Raking is always2 going to reduce standard errors compared to not using the auxiliary information. This is good. But that means optimising the design for IPW estimation isn’t necessarily going to optimise it for raking estimation. This is bad.
We can still use Neyman allocation; we just need to replace the standard deviation of the influence functions with the conditional standard errors given the auxiliary information3. This is good. The problem is that we don’t know the conditional standard errors and there’s no obvious way to estimate them from data.
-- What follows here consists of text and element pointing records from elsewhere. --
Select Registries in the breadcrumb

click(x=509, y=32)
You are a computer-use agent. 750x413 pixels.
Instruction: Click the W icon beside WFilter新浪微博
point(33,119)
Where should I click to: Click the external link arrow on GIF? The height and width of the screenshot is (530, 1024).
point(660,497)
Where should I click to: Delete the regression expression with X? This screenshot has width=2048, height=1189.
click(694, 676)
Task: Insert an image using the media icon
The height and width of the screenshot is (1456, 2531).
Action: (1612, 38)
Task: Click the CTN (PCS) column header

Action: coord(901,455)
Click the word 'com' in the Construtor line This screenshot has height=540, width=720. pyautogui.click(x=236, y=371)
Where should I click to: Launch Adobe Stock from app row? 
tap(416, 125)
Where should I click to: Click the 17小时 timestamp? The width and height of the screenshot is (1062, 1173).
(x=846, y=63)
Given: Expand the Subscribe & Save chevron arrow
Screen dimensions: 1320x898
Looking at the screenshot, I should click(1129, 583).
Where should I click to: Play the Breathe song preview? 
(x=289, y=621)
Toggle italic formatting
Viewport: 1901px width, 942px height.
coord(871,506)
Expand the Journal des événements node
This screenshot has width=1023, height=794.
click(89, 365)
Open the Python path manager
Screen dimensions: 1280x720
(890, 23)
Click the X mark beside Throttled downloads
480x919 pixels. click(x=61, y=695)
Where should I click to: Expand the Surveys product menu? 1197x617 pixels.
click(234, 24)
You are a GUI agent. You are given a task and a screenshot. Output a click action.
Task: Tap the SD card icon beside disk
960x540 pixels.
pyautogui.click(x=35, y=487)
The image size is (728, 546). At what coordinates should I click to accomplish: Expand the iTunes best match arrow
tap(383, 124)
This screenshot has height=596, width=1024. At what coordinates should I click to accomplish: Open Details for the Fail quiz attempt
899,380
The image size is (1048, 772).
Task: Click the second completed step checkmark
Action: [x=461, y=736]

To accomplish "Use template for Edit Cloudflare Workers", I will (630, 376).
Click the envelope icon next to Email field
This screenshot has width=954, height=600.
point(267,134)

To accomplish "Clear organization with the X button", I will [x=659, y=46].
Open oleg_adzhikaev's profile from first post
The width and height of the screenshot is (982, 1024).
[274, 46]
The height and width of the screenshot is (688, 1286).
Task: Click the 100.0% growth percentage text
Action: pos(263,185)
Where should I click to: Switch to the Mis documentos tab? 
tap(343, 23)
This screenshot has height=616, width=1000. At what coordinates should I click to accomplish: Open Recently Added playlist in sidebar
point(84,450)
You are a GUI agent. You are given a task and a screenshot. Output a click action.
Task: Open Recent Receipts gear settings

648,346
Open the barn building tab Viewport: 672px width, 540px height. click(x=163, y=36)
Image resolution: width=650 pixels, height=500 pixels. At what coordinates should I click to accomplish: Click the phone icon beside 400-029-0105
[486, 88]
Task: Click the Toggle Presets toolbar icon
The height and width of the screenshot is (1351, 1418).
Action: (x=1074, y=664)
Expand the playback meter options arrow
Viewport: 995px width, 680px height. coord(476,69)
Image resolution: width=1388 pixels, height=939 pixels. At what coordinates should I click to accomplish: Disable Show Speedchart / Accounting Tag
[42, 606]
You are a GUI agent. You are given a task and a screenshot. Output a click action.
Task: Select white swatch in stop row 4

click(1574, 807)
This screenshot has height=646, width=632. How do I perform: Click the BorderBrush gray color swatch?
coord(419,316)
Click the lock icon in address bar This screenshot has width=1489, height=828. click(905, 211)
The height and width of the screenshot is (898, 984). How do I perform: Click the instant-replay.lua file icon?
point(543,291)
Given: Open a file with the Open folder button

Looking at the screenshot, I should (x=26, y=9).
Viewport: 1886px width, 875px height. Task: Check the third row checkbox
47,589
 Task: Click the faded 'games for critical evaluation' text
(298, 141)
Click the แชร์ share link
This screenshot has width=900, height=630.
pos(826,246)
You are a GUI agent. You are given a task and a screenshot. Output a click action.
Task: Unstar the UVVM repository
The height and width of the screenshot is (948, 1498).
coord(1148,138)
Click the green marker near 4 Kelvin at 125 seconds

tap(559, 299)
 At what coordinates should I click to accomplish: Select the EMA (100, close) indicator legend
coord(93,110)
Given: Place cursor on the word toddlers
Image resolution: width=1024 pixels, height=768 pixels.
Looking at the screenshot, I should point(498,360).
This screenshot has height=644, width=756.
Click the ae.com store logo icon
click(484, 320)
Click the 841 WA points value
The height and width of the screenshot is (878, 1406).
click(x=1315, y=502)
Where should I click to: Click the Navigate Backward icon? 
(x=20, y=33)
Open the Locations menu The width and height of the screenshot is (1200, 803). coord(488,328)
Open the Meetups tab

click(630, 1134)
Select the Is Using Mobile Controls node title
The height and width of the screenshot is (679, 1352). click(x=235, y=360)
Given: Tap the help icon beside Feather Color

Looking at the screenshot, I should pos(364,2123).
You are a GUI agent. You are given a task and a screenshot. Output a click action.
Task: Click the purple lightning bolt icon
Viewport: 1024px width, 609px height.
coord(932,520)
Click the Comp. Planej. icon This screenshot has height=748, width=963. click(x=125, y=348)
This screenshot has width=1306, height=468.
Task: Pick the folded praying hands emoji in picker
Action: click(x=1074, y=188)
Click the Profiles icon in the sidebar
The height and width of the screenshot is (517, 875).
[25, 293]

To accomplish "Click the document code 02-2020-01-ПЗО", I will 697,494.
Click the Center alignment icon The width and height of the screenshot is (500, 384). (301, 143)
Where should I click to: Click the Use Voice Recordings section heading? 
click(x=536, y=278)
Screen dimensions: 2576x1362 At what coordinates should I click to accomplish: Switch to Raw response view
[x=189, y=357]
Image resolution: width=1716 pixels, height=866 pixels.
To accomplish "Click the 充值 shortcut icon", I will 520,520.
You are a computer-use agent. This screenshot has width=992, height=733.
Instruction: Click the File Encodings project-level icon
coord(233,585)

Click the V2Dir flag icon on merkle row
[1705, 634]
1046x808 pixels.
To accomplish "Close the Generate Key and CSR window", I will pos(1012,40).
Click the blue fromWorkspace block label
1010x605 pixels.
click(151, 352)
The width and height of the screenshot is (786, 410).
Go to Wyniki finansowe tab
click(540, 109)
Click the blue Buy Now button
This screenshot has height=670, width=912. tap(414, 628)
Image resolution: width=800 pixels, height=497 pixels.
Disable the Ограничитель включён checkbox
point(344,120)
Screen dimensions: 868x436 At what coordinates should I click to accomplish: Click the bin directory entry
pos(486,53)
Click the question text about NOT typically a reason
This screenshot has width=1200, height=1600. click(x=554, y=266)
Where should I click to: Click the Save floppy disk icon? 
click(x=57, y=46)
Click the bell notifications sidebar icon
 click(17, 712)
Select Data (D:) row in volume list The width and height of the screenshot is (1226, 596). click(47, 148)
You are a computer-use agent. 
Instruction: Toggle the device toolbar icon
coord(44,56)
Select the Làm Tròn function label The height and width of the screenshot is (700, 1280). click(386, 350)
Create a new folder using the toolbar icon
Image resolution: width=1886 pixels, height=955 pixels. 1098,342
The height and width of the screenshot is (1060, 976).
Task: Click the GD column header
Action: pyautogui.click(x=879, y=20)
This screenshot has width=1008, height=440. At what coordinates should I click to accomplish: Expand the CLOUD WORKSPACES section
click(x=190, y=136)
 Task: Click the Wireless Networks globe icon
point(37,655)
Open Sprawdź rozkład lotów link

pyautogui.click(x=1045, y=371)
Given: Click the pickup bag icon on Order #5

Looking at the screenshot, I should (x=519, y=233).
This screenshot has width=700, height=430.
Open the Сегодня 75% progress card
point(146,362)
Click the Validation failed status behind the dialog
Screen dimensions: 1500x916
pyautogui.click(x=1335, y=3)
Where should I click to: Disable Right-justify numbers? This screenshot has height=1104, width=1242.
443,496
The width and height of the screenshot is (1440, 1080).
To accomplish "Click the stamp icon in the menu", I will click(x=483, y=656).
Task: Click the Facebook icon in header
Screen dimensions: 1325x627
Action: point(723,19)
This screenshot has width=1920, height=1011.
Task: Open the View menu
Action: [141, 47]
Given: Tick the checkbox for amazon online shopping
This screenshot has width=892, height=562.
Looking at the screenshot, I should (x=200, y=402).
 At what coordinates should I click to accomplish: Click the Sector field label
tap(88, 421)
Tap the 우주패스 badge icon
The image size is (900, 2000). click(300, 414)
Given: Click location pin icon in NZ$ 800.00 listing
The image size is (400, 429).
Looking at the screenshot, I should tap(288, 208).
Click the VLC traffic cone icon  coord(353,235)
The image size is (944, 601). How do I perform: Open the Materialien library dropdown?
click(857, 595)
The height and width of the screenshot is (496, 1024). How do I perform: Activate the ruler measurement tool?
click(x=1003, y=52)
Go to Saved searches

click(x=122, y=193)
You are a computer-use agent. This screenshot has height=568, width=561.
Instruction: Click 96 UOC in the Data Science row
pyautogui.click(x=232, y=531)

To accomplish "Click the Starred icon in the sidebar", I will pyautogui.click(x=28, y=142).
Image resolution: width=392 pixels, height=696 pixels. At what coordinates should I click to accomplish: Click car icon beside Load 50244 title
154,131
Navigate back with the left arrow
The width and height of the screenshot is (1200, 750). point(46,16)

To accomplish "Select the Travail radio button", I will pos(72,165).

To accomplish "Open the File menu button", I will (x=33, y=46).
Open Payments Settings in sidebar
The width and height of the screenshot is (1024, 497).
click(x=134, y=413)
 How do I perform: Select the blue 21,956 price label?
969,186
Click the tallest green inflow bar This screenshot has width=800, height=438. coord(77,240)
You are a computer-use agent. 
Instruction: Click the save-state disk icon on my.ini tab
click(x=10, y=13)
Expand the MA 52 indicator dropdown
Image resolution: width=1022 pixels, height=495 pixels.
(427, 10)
This is bad.
This doesn’t seem to have a nice tidy solution, but we looked at various examples with a mixture of simulation and analysis and found:
- the optimal raking design is often quite different from the optimal IPW design in terms of stratum allocation
- however, optimal raking design typically had very similar efficiency for the raking estimator to the optimal IPW design
- you need to work quite hard to come up with a scenario where optimising the design for the IPW estimator does badly
So, it looks like optimising the design for the IPW estimator then doing raking/AIPW for the analysis actually does pretty well, which is good because that’s something we can usefully approximate.